BRAMSHILL BLOG: From the Desk of Art DeGaetano
September was a challenging month for many fixed income markets. Meanwhile, The Bramshill Income Performance Strategy performed relatively well returning +0.43% on the month, bringing YTD returns to +7.85%. During the month, the yield on the 10-year US Treasury increased 17 bps from 1.49% to 1.66%. Using the Bloomberg Barclays Indexes, the US Aggregate Index was down -0.53%, US Treasury Index was down -0.85%, the US Corporate Index was down -0.65%, and the US Municipal Index was down -0.80%.

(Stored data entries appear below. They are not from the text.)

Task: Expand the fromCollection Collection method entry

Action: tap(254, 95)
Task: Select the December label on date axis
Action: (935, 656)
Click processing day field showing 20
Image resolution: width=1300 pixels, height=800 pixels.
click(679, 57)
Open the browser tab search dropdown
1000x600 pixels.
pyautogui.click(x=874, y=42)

Our out-performance was due to our portfolio positioning which has become more defensive in the past few months. In addition to our often discussed concerns about interest rates, we have maintained caution due to extended historically tight spread levels and complacency in the markets which likely warrants a repricing of risk assets. Our fixed to float preferred position, while still substantial, now stands at 37% of the portfolio (down from 42% in August). These securities have performed as expected, with minimal price volatility and attractive income generation. High yield still offers little cushion for price volatility and spreads remain close to historic tights. There is not much margin for error at current valuations. We have only approximately 9.5% of the portfolio allocated to this asset class, mostly in high yield closed end funds. We need to see a significant repricing to become interested in high yield due to relative value considerations. Our allocation to investment grade corporate bonds remained stable in September at approximately 9.5% of the portfolio. Municipal bonds suffered significant price declines in September due to their high correlation to US Treasuries. We have been decreasing our exposure to municipals for the past few months as we have been taking profits in certain municipal closed-end funds (currently 2.3% allocation, down from approximately 10% allocation as of June 30th). Most of these closed end funds have produced returns in excess of 15% IRR’s YTD, thus warranting a reduced allocation.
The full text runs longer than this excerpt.